I admire the girls sporting the thongs. I say, "Go, Girls." I feel bad for the dads of teenage girls who are parading around in thongs and adjusting them "just so" for their Instagram snaps, but honestly, the dads seem unfazed.
I do not employ the thong suit. First, my butt cheeks are forty and gravity has begun to take hold. Second, sitting in sand is uncomfortable enough without a suit up the butt. Third, what if my swimsuit shifts, and I end up showing my brown star to the world?
Nowadays I expect to see thong swimsuits at the beach or on their way to the beach. I do not expect to see thongs at yoga. But... the other I went to yoga and the teacher was wearing red, sheer Princess Jasmine pants and when she bent over I saw her red thong. I averted my gaze, breathed, and did an inversion.

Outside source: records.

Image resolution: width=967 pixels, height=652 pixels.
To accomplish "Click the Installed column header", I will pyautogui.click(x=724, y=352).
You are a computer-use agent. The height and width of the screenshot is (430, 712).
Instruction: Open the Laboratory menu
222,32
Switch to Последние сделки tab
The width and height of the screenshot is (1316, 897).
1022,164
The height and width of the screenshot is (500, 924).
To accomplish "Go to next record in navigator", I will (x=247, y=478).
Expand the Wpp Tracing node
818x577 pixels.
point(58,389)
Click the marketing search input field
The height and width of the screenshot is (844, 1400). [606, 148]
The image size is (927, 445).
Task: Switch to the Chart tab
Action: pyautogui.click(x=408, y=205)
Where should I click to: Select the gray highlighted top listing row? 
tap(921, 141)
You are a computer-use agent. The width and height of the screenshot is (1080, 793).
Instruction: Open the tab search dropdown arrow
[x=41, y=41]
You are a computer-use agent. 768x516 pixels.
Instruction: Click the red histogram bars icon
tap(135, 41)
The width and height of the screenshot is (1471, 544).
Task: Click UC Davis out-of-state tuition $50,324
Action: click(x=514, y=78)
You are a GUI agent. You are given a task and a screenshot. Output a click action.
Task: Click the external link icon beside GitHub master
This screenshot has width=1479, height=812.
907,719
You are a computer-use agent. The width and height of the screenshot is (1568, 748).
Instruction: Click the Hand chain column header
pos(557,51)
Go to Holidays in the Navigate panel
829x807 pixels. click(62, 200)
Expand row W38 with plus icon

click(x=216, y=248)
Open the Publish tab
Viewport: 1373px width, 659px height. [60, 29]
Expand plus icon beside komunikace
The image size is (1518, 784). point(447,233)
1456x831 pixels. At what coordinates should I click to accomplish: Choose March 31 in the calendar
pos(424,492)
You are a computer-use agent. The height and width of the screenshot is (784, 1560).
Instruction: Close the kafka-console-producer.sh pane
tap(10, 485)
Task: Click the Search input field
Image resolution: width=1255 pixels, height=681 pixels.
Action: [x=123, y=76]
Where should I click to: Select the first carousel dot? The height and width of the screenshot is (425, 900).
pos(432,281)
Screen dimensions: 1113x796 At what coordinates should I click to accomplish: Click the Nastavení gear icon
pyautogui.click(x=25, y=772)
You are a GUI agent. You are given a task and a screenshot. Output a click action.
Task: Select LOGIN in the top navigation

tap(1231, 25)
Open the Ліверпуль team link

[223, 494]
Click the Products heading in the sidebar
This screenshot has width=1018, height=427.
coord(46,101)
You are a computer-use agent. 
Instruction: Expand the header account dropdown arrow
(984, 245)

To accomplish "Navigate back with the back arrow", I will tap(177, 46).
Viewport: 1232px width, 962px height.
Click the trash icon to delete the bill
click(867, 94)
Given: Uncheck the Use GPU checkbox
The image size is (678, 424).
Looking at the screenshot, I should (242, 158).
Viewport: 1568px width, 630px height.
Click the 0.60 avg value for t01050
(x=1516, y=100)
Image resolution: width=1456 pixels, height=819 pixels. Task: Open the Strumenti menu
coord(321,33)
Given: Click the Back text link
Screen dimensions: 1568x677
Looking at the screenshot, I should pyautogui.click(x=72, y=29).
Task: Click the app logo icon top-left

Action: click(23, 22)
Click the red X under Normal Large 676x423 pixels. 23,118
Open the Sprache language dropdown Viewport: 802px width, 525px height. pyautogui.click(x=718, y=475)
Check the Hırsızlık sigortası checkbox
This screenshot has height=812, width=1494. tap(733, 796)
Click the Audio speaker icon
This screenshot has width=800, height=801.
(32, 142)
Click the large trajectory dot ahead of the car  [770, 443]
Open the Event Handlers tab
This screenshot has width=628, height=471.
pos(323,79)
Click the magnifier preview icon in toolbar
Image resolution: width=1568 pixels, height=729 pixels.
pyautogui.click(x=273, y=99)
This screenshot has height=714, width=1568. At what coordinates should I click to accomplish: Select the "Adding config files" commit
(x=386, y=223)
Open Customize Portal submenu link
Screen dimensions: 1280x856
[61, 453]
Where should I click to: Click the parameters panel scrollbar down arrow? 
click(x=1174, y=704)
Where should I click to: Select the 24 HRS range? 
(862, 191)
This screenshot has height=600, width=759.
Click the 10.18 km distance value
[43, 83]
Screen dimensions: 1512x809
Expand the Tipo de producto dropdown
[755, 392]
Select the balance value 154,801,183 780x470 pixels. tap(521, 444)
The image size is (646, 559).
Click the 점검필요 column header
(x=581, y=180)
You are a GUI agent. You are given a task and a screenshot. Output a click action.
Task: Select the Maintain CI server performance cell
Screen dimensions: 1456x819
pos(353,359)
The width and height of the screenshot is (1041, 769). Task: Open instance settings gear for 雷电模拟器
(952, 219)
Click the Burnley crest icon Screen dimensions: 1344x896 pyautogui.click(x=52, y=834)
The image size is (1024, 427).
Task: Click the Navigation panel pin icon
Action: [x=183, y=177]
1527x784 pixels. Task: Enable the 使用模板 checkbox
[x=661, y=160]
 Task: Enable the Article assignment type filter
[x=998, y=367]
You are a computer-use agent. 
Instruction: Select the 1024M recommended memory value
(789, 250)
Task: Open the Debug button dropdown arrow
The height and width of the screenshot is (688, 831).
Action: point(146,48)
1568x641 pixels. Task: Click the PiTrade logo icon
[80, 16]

I really love this teacher. She taught a great class. Her cues were amazing. She had us in eagle arms and legs on the floor and it was really hard. I was sweating.
The day before a girl in my yoga studio wore...what I suppose is a spandex body suit, which looked like a white, sheer wrestling singlet. She wore a white thong and no bra. The body suit was cut quite low. During child's pose, I kept sneaking looks over to see if the singlet was holding everything in. She had an amazing 20 year old figure and probably teaches yoga.
On Mother's Day my sister and I walked downtown to get breakfast. Instead of waiting in the crowded restaurant, we walked around the block to the lily pad park (Kalākaua Park) so The Heir Apparent could get out of his stroller and crawl around in the grass. There is a large homeless population in Hilo, and a lot of the homeless hang out at the lily pad park. So, you never know what you might see. As we were leaving, we saw a man walking on the other side of the pond calling the pond a mother-blanker. Then he dipped his hand down into the green algae filled water and proceeded to wash his head.
While gawking at the morning bath, I nearly stepped on a sunbathing man. Sunbather's mesh shorts were slung so low that his pubes were hanging out. I asked my sister if it wasn't just stomach hair, and she said, "Those were definitely pubes."
As we left the park my sister asked, "Does that make you miss Nebraska? Where you can walk downtown and not see pubes taking a sunbath."
"No," I laughed.
I miss Nebraska for other reasons. The change of seasons, familiar flowers, my friends, Hy-Vee, and the ability to drive to 48 other states. Every day I am grateful to be in this beautiful place filled with thongs and pubes and pond baths while also missing "home." Before long Hawaii will feel like home and my forty year old ass that's been to law school will be rocking a thong at yoga and the beach.